There is no PJRT_Error/absl::Status plumbing on this surface and no args-struct size check — those belong to the PJRT layer above. The SE C-ABI trusts its caller and reads the field unconditionally; the only validity gating is the BUG()/return 0 guards inside the availability and version accessors (§4).

2. The TpuTopology_ Roster

Function Map

The 14 canonical accessors form a contiguous block 0xEABBFC0–0xEABC2A0; the three "available" accessors live in a separate block at 0xF6A1CA0–0xF6A1EA0 because they first fetch the topology from the mesh/ops-util singleton rather than receiving it as a1. "Reads" names the field offset on tpu::TpuTopology (the inner object) or the C++ member it thunks to.

Function	Addr	Reads / Backs	Output
`TpuTopology_LogicalDevicesPerHost`	`0xEABBFC0`	`tpu::TpuTopology::LogicalDevicesPerHost` (`0x20AD3920`) after enum remap	scalar
`TpuTopology_LogicalDevicesPerChip`	`0xEABBFE0`	`tpu::TpuTopology::LogicalDevicesPerChip` after enum remap	scalar
`TpuTopology_HostCount`	`0xEABC000`	`(uint32)(topo + 108)`	scalar
`TpuTopology_ChipsPerHost`	`0xEABC020`	`(uint32)(topo + 116)`	scalar
`TpuTopology_ChipBounds_X`	`0xEABC040`	`(uint32)(topo + 88)`	scalar
`TpuTopology_ChipBounds_Y`	`0xEABC060`	`(uint32)(topo + 92)`	scalar
`TpuTopology_ChipBounds_Z`	`0xEABC080`	`(uint32)(topo + 96)`	scalar
`TpuTopology_HasChip`	`0xEABC0A0`	`tpu::TpuTopology::HasChip(topo, x, y, z)`	bool
`TpuTopology_CoreForId`	`0xEABC0E0`	thunk → `tpu::TpuTopology::LogicalDeviceForId`	`TpuCoreLocation`
`TpuTopology_Core`	`0xEABC100`	`tpu::TpuTopology::Core(topo, type, x, y, z, idx)`	`TpuCoreLocation`
`TpuTopology_NumCores`	`0xEABC140`	`tpu::TpuTopology::logical_devices()` (count)	scalar
`TpuTopology_Cores`	`0xEABC160`	`tpu::TpuTopology::logical_devices()` → fills `TpuCoreLocation*[]`	array fill
`TpuTopology_IdForHost`	`0xEABC260`	`tpu::TpuTopology::IdForHost(topo, x, y, z)`	scalar
`TpuTopology_Version`	`0xEABC2A0`	`(uint32)(topo + 8)` → codename ordinal, remapped	scalar
`TpuTopology_AvailableCoreCount`	`0xF6A1CA0`	`(uint32)(GetTpuTopology() + 12*type + 128)`	scalar
`TpuTopology_AvailableCoresPerChip`	`0xF6A1DE0`	`(uint32)(GetTpuTopology() + 12*type + 124)`	scalar
`TpuTopology_MaybeAvailableSparseCoresPerLogicalDevice`	`0xF6A1EA0`	`xla::jellyfish::NumEmbeddingDevices(...)` (StatusOr)	StatusOr

QUIRK — the roster mixes pure field reads with member thunks, and the distinction is critical for a reimplementer.

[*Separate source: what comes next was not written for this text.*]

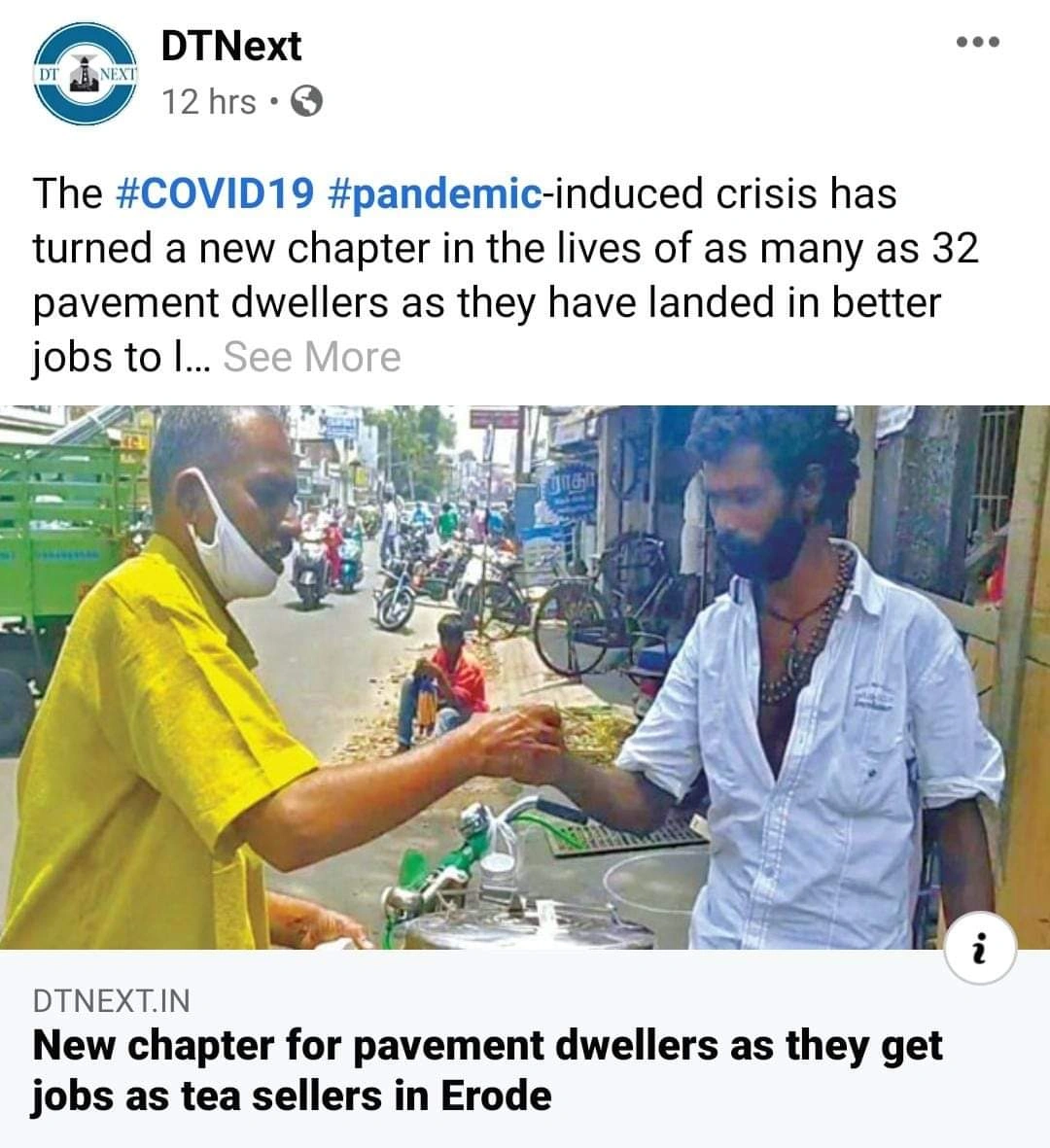The height and width of the screenshot is (1148, 1050).
Task: Open the post options three-dot menu
Action: point(977,43)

ChipBounds_X/Y/Z, HostCount, ChipsPerHost are flat *(uint32*)(topo+off) reads — the bounds and counts are pre-materialised scalars on the topology object. But HasChip, Core, IdForHost, CoreForId call into tpu::TpuTopology member functions that walk the chip/core layout. Copying only the field offsets reproduces the cheap accessors but not the lookups; copying only the thunks misses that the common geometry is a flat read with no computation.

The geometry-field map

The offsets these accessors touch are a window into the tpu::TpuTopology layout (full struct on the silicon pages). What is directly confirmed by the C-ABI bodies:

Offset	Field	Read by	Notes
`+8`	`Target*` (embedded)	`Version` (double-deref `**`)	first `uint32` of `Target` is the codename ordinal
`+52`	core-on-chip index	`TpuCoreLocation_Index` (on the core-location, see §3)	—
`+88`	`chip_bounds.x`	`ChipBounds_X`	torus extent, X axis
`+92`	`chip_bounds.y`	`ChipBounds_Y`	torus extent, Y axis
`+96`	`chip_bounds.z`	`ChipBounds_Z`	torus extent, Z axis
`+108`	`host_count`	`HostCount`	total hosts in the pod
`+116`	`chips_per_host`	`ChipsPerHost`	chips attached to one host
`+124 + 12·type`	available cores-per-chip[type]	`AvailableCoresPerChip`	per-core-type strided entry
`+128 + 12·type`	available core-count[type]	`AvailableCoreCount`	per-core-type strided entry

NOTE — the +124/+128 reads with a 12·type stride are the same per-core-type geometry array the silicon pages describe at the Target+0x3b8 offset within the larger structure: each TpuCoreType (TensorCore / SparseCore / embedding) gets a 12-byte record holding its cores-per-chip and core-count. The C-ABI exposes two of the three record fields. The full record and the codename→geometry table are owned by SparseCore Architecture; this page confirms only that AvailableCoresPerChip and AvailableCoreCount index it by type with a 12-byte stride and a type < 3 bound (BUG() past it).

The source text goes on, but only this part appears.